* WHAT IS NEEDED *
Lay out every line of the listing below as a JSON array of strings, one string per line, skipping any blank lines.

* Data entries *
Begin
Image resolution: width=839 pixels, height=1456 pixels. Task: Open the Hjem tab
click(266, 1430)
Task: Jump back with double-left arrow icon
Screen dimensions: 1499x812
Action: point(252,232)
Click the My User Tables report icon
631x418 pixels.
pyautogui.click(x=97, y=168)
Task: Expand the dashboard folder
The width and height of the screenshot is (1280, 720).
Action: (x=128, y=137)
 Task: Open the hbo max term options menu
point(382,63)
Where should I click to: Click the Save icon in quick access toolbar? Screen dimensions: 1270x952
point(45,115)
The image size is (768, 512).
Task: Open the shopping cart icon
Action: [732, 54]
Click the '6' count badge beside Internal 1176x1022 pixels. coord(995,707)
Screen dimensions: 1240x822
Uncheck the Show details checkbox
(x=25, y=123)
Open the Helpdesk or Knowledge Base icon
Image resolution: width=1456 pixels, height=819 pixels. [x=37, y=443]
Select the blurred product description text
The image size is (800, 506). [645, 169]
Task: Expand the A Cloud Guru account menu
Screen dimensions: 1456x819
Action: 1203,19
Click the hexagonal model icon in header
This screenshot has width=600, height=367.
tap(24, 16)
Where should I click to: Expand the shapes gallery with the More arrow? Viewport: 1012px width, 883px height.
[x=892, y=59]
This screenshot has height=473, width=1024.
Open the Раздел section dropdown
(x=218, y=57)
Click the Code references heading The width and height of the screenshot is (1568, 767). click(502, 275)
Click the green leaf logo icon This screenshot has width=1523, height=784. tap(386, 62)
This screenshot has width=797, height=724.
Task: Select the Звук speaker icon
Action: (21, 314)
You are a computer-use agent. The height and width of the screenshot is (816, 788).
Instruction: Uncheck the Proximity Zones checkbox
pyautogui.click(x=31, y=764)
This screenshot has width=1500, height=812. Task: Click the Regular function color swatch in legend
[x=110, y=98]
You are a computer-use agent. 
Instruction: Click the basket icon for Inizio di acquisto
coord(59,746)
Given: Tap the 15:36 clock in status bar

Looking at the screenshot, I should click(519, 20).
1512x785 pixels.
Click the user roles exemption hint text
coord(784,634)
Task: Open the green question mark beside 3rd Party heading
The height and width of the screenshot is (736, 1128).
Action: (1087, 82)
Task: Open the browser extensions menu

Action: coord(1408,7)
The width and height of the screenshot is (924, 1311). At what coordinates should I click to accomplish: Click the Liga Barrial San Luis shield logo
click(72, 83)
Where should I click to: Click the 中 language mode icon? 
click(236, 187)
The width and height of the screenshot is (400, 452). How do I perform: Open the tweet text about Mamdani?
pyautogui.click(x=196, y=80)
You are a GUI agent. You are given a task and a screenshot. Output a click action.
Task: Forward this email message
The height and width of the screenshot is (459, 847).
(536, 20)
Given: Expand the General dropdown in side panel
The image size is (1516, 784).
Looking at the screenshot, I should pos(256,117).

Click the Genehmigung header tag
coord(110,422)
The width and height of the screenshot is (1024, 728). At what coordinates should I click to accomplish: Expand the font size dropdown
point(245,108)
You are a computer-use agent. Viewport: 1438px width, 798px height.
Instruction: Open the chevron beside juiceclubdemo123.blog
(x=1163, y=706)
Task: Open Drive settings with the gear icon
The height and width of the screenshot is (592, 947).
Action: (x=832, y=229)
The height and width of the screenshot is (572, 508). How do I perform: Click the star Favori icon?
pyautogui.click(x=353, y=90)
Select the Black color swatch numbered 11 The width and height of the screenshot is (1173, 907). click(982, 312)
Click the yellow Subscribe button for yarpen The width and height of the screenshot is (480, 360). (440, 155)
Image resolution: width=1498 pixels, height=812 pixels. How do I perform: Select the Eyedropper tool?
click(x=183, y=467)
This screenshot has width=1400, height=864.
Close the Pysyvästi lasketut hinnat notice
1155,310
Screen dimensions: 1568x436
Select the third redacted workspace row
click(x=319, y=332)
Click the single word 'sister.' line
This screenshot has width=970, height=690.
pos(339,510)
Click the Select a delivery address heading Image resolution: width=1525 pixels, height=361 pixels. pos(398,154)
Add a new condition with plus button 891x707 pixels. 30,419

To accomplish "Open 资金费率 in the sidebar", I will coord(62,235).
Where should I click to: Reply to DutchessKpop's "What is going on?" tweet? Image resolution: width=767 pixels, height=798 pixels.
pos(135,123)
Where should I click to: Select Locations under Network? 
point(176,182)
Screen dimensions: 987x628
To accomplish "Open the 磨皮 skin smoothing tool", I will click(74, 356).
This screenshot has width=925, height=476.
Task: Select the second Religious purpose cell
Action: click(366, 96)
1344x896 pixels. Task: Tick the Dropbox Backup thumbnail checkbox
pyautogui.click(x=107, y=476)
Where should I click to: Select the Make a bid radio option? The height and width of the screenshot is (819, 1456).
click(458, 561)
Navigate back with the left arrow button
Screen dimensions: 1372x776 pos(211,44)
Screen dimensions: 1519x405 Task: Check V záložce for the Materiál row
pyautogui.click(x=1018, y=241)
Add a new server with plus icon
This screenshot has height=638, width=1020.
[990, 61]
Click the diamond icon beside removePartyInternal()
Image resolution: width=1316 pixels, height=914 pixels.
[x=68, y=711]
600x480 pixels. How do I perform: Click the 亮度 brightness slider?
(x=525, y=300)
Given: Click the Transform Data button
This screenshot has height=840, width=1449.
End
* TASK RESPONSE *
[
  "Image resolution: width=839 pixels, height=1456 pixels. Task: Open the Hjem tab",
  "click(266, 1430)",
  "Task: Jump back with double-left arrow icon",
  "Screen dimensions: 1499x812",
  "Action: point(252,232)",
  "Click the My User Tables report icon",
  "631x418 pixels.",
  "pyautogui.click(x=97, y=168)",
  "Task: Expand the dashboard folder",
  "The width and height of the screenshot is (1280, 720).",
  "Action: (x=128, y=137)",
  " Task: Open the hbo max term options menu",
  "point(382,63)",
  "Where should I click to: Click the Save icon in quick access toolbar? Screen dimensions: 1270x952",
  "point(45,115)",
  "The image size is (768, 512).",
  "Task: Open the shopping cart icon",
  "Action: [732, 54]",
  "Click the '6' count badge beside Internal 1176x1022 pixels. coord(995,707)",
  "Screen dimensions: 1240x822",
  "Uncheck the Show details checkbox",
  "(x=25, y=123)",
  "Open the Helpdesk or Knowledge Base icon",
  "Image resolution: width=1456 pixels, height=819 pixels. [x=37, y=443]",
  "Select the blurred product description text",
  "The image size is (800, 506). [645, 169]",
  "Task: Expand the A Cloud Guru account menu",
  "Screen dimensions: 1456x819",
  "Action: 1203,19",
  "Click the hexagonal model icon in header",
  "This screenshot has width=600, height=367.",
  "tap(24, 16)",
  "Where should I click to: Expand the shapes gallery with the More arrow? Viewport: 1012px width, 883px height.",
  "[x=892, y=59]",
  "This screenshot has height=473, width=1024.",
  "Open the Раздел section dropdown",
  "(x=218, y=57)",
  "Click the Code references heading The width and height of the screenshot is (1568, 767). click(502, 275)",
  "Click the green leaf logo icon This screenshot has width=1523, height=784. tap(386, 62)",
  "This screenshot has width=797, height=724.",
  "Task: Select the Звук speaker icon",
  "Action: (21, 314)",
  "You are a computer-use agent. The height and width of the screenshot is (816, 788).",
  "Instruction: Uncheck the Proximity Zones checkbox",
  "pyautogui.click(x=31, y=764)",
  "This screenshot has width=1500, height=812. Task: Click the Regular function color swatch in legend",
  "[x=110, y=98]",
  "You are a computer-use agent. ",
  "Instruction: Click the basket icon for Inizio di acquisto",
  "coord(59,746)",
  "Given: Tap the 15:36 clock in status bar",
  "Looking at the screenshot, I should click(519, 20).",
  "1512x785 pixels.",
  "Click the user roles exemption hint text",
  "coord(784,634)",
  "Task: Open the green question mark beside 3rd Party heading",
  "The height and width of the screenshot is (736, 1128).",
  "Action: (1087, 82)",
  "Task: Open the browser extensions menu",
  "Action: coord(1408,7)",
  "The width and height of the screenshot is (924, 1311). At what coordinates should I click to accomplish: Click the Liga Barrial San Luis shield logo",
  "click(72, 83)",
  "Where should I click to: Click the 中 language mode icon? ",
  "click(236, 187)",
  "The width and height of the screenshot is (400, 452). How do I perform: Open the tweet text about Mamdani?",
  "pyautogui.click(x=196, y=80)",
  "You are a GUI agent. You are given a task and a screenshot. Output a click action.",
  "Task: Forward this email message",
  "The height and width of the screenshot is (459, 847).",
  "(536, 20)",
  "Given: Expand the General dropdown in side panel",
  "The image size is (1516, 784).",
  "Looking at the screenshot, I should pos(256,117).",
  "Click the Genehmigung header tag",
  "coord(110,422)",
  "The width and height of the screenshot is (1024, 728). At what coordinates should I click to accomplish: Expand the font size dropdown",
  "point(245,108)",
  "You are a computer-use agent. Viewport: 1438px width, 798px height.",
  "Instruction: Open the chevron beside juiceclubdemo123.blog",
  "(x=1163, y=706)",
  "Task: Open Drive settings with the gear icon",
  "The height and width of the screenshot is (592, 947).",
  "Action: (x=832, y=229)",
  "The height and width of the screenshot is (572, 508). How do I perform: Click the star Favori icon?",
  "pyautogui.click(x=353, y=90)",
  "Select the Black color swatch numbered 11 The width and height of the screenshot is (1173, 907). click(982, 312)",
  "Click the yellow Subscribe button for yarpen The width and height of the screenshot is (480, 360). (440, 155)",
  "Image resolution: width=1498 pixels, height=812 pixels. How do I perform: Select the Eyedropper tool?",
  "click(x=183, y=467)",
  "This screenshot has width=1400, height=864.",
  "Close the Pysyvästi lasketut hinnat notice",
  "1155,310",
  "Screen dimensions: 1568x436",
  "Select the third redacted workspace row",
  "click(x=319, y=332)",
  "Click the single word 'sister.' line",
  "This screenshot has width=970, height=690.",
  "pos(339,510)",
  "Click the Select a delivery address heading Image resolution: width=1525 pixels, height=361 pixels. pos(398,154)",
  "Add a new condition with plus button 891x707 pixels. 30,419",
  "To accomplish \"Open 资金费率 in the sidebar\", I will coord(62,235).",
  "Where should I click to: Reply to DutchessKpop's \"What is going on?\" tweet? Image resolution: width=767 pixels, height=798 pixels.",
  "pos(135,123)",
  "Where should I click to: Select Locations under Network? ",
  "point(176,182)",
  "Screen dimensions: 987x628",
  "To accomplish \"Open the 磨皮 skin smoothing tool\", I will click(74, 356).",
  "This screenshot has width=925, height=476.",
  "Task: Select the second Religious purpose cell",
  "Action: click(366, 96)",
  "1344x896 pixels. Task: Tick the Dropbox Backup thumbnail checkbox",
  "pyautogui.click(x=107, y=476)",
  "Where should I click to: Select the Make a bid radio option? The height and width of the screenshot is (819, 1456).",
  "click(458, 561)",
  "Navigate back with the left arrow button",
  "Screen dimensions: 1372x776 pos(211,44)",
  "Screen dimensions: 1519x405 Task: Check V záložce for the Materiál row",
  "pyautogui.click(x=1018, y=241)",
  "Add a new server with plus icon",
  "This screenshot has height=638, width=1020.",
  "[990, 61]",
  "Click the diamond icon beside removePartyInternal()",
  "Image resolution: width=1316 pixels, height=914 pixels.",
  "[x=68, y=711]",
  "600x480 pixels. How do I perform: Click the 亮度 brightness slider?",
  "(x=525, y=300)",
  "Given: Click the Transform Data button",
  "This screenshot has height=840, width=1449."
]